____ Input data

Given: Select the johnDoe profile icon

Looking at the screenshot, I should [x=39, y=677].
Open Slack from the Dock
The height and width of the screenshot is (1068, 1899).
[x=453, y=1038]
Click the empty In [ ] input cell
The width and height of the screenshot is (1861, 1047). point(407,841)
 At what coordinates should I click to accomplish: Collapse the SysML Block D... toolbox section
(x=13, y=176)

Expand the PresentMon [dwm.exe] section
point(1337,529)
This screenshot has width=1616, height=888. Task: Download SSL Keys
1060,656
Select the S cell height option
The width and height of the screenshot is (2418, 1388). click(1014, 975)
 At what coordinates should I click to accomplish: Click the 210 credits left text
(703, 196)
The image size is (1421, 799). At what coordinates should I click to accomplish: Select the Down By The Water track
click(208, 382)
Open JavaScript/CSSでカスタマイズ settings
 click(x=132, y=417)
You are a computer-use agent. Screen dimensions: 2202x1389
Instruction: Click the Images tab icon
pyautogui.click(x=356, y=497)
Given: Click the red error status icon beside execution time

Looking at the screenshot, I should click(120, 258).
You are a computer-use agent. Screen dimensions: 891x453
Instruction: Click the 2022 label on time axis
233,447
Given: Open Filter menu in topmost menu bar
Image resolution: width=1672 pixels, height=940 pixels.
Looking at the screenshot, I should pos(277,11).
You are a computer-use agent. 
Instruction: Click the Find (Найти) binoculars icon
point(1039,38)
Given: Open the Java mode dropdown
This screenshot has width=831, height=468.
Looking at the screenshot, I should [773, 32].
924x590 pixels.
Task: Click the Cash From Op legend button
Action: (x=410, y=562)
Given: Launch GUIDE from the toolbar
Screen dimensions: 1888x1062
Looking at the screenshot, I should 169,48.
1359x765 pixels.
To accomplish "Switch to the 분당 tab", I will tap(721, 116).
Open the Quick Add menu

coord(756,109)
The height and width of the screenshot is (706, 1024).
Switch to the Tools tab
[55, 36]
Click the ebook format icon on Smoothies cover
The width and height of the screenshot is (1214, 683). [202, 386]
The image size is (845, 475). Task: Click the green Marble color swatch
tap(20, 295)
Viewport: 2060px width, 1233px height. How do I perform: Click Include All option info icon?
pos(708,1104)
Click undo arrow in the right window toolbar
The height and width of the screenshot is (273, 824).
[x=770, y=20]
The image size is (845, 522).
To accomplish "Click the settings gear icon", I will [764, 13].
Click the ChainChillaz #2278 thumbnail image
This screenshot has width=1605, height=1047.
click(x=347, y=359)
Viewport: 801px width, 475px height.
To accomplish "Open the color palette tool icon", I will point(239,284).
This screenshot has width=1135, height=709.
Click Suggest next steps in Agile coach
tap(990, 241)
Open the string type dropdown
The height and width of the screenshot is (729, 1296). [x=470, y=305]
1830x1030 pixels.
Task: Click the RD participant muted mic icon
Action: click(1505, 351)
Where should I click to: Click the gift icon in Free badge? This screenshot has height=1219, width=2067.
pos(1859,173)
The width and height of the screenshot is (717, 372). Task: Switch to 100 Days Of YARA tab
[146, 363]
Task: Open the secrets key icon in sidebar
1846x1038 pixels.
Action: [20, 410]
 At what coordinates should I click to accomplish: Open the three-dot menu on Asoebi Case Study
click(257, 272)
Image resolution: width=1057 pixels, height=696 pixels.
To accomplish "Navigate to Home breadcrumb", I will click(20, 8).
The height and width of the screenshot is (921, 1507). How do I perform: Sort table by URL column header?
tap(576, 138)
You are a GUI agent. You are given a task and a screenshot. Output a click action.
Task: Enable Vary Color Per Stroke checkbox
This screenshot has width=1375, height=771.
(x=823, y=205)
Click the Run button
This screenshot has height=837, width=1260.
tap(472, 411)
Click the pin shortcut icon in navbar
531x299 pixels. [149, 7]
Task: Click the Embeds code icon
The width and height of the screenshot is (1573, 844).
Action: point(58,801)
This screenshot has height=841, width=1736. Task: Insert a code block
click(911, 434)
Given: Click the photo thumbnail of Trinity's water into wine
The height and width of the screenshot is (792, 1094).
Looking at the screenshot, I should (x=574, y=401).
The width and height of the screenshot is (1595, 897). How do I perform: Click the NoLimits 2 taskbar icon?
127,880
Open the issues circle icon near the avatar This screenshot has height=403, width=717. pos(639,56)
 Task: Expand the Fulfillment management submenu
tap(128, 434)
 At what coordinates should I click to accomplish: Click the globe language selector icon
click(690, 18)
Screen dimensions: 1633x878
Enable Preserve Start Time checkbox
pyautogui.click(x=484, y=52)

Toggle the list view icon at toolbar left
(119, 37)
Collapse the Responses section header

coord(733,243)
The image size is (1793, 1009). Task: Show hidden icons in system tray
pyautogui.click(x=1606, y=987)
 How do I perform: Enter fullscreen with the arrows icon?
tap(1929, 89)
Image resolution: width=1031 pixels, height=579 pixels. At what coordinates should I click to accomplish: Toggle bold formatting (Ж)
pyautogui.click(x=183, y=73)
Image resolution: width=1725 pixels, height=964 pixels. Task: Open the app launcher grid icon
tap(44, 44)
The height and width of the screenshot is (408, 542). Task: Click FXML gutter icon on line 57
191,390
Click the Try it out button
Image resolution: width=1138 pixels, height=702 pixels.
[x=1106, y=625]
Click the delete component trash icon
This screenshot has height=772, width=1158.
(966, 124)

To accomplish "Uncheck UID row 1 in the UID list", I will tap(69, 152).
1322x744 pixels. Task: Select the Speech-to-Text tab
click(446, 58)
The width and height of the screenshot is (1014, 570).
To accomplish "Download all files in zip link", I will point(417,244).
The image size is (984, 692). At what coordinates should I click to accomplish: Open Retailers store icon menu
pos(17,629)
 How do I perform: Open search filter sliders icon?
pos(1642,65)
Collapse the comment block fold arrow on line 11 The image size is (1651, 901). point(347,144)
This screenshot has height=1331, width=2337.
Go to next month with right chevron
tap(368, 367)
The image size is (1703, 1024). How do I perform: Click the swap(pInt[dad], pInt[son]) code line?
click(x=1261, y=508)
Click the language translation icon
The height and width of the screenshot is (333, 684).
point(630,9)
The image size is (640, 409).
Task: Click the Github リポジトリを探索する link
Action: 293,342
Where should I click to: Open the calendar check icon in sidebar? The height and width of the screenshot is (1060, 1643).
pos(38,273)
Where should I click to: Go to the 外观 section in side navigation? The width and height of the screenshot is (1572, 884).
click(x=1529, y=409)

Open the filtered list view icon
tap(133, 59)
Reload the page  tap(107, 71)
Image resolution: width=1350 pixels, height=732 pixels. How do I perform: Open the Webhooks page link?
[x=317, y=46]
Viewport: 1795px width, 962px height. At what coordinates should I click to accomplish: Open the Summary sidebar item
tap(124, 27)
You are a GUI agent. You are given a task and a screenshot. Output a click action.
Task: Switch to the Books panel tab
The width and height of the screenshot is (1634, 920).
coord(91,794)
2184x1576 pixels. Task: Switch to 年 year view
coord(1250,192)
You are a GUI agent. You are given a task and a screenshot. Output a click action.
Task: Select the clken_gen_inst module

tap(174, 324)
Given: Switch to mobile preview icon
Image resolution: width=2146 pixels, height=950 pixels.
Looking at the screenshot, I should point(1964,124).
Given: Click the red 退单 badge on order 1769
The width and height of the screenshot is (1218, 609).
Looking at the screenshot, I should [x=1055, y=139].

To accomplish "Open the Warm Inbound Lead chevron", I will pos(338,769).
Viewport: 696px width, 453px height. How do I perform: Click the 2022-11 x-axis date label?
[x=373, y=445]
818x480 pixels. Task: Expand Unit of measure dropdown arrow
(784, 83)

________

> Your goal:
Your answer must be the full listing above, reproduced exactly.

> Answer area:
Given: Select the johnDoe profile icon

Looking at the screenshot, I should [x=39, y=677].
Open Slack from the Dock
The height and width of the screenshot is (1068, 1899).
[x=453, y=1038]
Click the empty In [ ] input cell
The width and height of the screenshot is (1861, 1047). point(407,841)
 At what coordinates should I click to accomplish: Collapse the SysML Block D... toolbox section
(x=13, y=176)

Expand the PresentMon [dwm.exe] section
point(1337,529)
This screenshot has width=1616, height=888. Task: Download SSL Keys
1060,656
Select the S cell height option
The width and height of the screenshot is (2418, 1388). click(1014, 975)
 At what coordinates should I click to accomplish: Click the 210 credits left text
(703, 196)
The image size is (1421, 799). At what coordinates should I click to accomplish: Select the Down By The Water track
click(208, 382)
Open JavaScript/CSSでカスタマイズ settings
 click(x=132, y=417)
You are a computer-use agent. Screen dimensions: 2202x1389
Instruction: Click the Images tab icon
pyautogui.click(x=356, y=497)
Given: Click the red error status icon beside execution time

Looking at the screenshot, I should click(120, 258).
You are a computer-use agent. Screen dimensions: 891x453
Instruction: Click the 2022 label on time axis
233,447
Given: Open Filter menu in topmost menu bar
Image resolution: width=1672 pixels, height=940 pixels.
Looking at the screenshot, I should pos(277,11).
You are a computer-use agent. 
Instruction: Click the Find (Найти) binoculars icon
point(1039,38)
Given: Open the Java mode dropdown
This screenshot has width=831, height=468.
Looking at the screenshot, I should [773, 32].
924x590 pixels.
Task: Click the Cash From Op legend button
Action: (x=410, y=562)
Given: Launch GUIDE from the toolbar
Screen dimensions: 1888x1062
Looking at the screenshot, I should 169,48.
1359x765 pixels.
To accomplish "Switch to the 분당 tab", I will tap(721, 116).
Open the Quick Add menu

coord(756,109)
The height and width of the screenshot is (706, 1024).
Switch to the Tools tab
[55, 36]
Click the ebook format icon on Smoothies cover
The width and height of the screenshot is (1214, 683). [202, 386]
The image size is (845, 475). Task: Click the green Marble color swatch
tap(20, 295)
Viewport: 2060px width, 1233px height. How do I perform: Click Include All option info icon?
pos(708,1104)
Click undo arrow in the right window toolbar
The height and width of the screenshot is (273, 824).
[x=770, y=20]
The image size is (845, 522).
To accomplish "Click the settings gear icon", I will [764, 13].
Click the ChainChillaz #2278 thumbnail image
This screenshot has width=1605, height=1047.
click(x=347, y=359)
Viewport: 801px width, 475px height.
To accomplish "Open the color palette tool icon", I will point(239,284).
This screenshot has width=1135, height=709.
Click Suggest next steps in Agile coach
tap(990, 241)
Open the string type dropdown
The height and width of the screenshot is (729, 1296). [x=470, y=305]
1830x1030 pixels.
Task: Click the RD participant muted mic icon
Action: click(1505, 351)
Where should I click to: Click the gift icon in Free badge? This screenshot has height=1219, width=2067.
pos(1859,173)
The width and height of the screenshot is (717, 372). Task: Switch to 100 Days Of YARA tab
[146, 363]
Task: Open the secrets key icon in sidebar
1846x1038 pixels.
Action: [20, 410]
 At what coordinates should I click to accomplish: Open the three-dot menu on Asoebi Case Study
click(257, 272)
Image resolution: width=1057 pixels, height=696 pixels.
To accomplish "Navigate to Home breadcrumb", I will click(20, 8).
The height and width of the screenshot is (921, 1507). How do I perform: Sort table by URL column header?
tap(576, 138)
You are a GUI agent. You are given a task and a screenshot. Output a click action.
Task: Enable Vary Color Per Stroke checkbox
This screenshot has width=1375, height=771.
(x=823, y=205)
Click the Run button
This screenshot has height=837, width=1260.
tap(472, 411)
Click the pin shortcut icon in navbar
531x299 pixels. [149, 7]
Task: Click the Embeds code icon
The width and height of the screenshot is (1573, 844).
Action: point(58,801)
This screenshot has height=841, width=1736. Task: Insert a code block
click(911, 434)
Given: Click the photo thumbnail of Trinity's water into wine
The height and width of the screenshot is (792, 1094).
Looking at the screenshot, I should (x=574, y=401).
The width and height of the screenshot is (1595, 897). How do I perform: Click the NoLimits 2 taskbar icon?
127,880
Open the issues circle icon near the avatar This screenshot has height=403, width=717. pos(639,56)
 Task: Expand the Fulfillment management submenu
tap(128, 434)
 At what coordinates should I click to accomplish: Click the globe language selector icon
click(690, 18)
Screen dimensions: 1633x878
Enable Preserve Start Time checkbox
pyautogui.click(x=484, y=52)

Toggle the list view icon at toolbar left
(119, 37)
Collapse the Responses section header

coord(733,243)
The image size is (1793, 1009). Task: Show hidden icons in system tray
pyautogui.click(x=1606, y=987)
 How do I perform: Enter fullscreen with the arrows icon?
tap(1929, 89)
Image resolution: width=1031 pixels, height=579 pixels. At what coordinates should I click to accomplish: Toggle bold formatting (Ж)
pyautogui.click(x=183, y=73)
Image resolution: width=1725 pixels, height=964 pixels. Task: Open the app launcher grid icon
tap(44, 44)
The height and width of the screenshot is (408, 542). Task: Click FXML gutter icon on line 57
191,390
Click the Try it out button
Image resolution: width=1138 pixels, height=702 pixels.
[x=1106, y=625]
Click the delete component trash icon
This screenshot has height=772, width=1158.
(966, 124)

To accomplish "Uncheck UID row 1 in the UID list", I will tap(69, 152).
1322x744 pixels. Task: Select the Speech-to-Text tab
click(446, 58)
The width and height of the screenshot is (1014, 570).
To accomplish "Download all files in zip link", I will point(417,244).
The image size is (984, 692). At what coordinates should I click to accomplish: Open Retailers store icon menu
pos(17,629)
 How do I perform: Open search filter sliders icon?
pos(1642,65)
Collapse the comment block fold arrow on line 11 The image size is (1651, 901). point(347,144)
This screenshot has height=1331, width=2337.
Go to next month with right chevron
tap(368, 367)
The image size is (1703, 1024). How do I perform: Click the swap(pInt[dad], pInt[son]) code line?
click(x=1261, y=508)
Click the language translation icon
The height and width of the screenshot is (333, 684).
point(630,9)
The image size is (640, 409).
Task: Click the Github リポジトリを探索する link
Action: 293,342
Where should I click to: Open the calendar check icon in sidebar? The height and width of the screenshot is (1060, 1643).
pos(38,273)
Where should I click to: Go to the 外观 section in side navigation? The width and height of the screenshot is (1572, 884).
click(x=1529, y=409)

Open the filtered list view icon
tap(133, 59)
Reload the page  tap(107, 71)
Image resolution: width=1350 pixels, height=732 pixels. How do I perform: Open the Webhooks page link?
[x=317, y=46]
Viewport: 1795px width, 962px height. At what coordinates should I click to accomplish: Open the Summary sidebar item
tap(124, 27)
You are a GUI agent. You are given a task and a screenshot. Output a click action.
Task: Switch to the Books panel tab
The width and height of the screenshot is (1634, 920).
coord(91,794)
2184x1576 pixels. Task: Switch to 年 year view
coord(1250,192)
You are a GUI agent. You are given a task and a screenshot. Output a click action.
Task: Select the clken_gen_inst module

tap(174, 324)
Given: Switch to mobile preview icon
Image resolution: width=2146 pixels, height=950 pixels.
Looking at the screenshot, I should point(1964,124).
Given: Click the red 退单 badge on order 1769
The width and height of the screenshot is (1218, 609).
Looking at the screenshot, I should [x=1055, y=139].

To accomplish "Open the Warm Inbound Lead chevron", I will pos(338,769).
Viewport: 696px width, 453px height. How do I perform: Click the 2022-11 x-axis date label?
[x=373, y=445]
818x480 pixels. Task: Expand Unit of measure dropdown arrow
(784, 83)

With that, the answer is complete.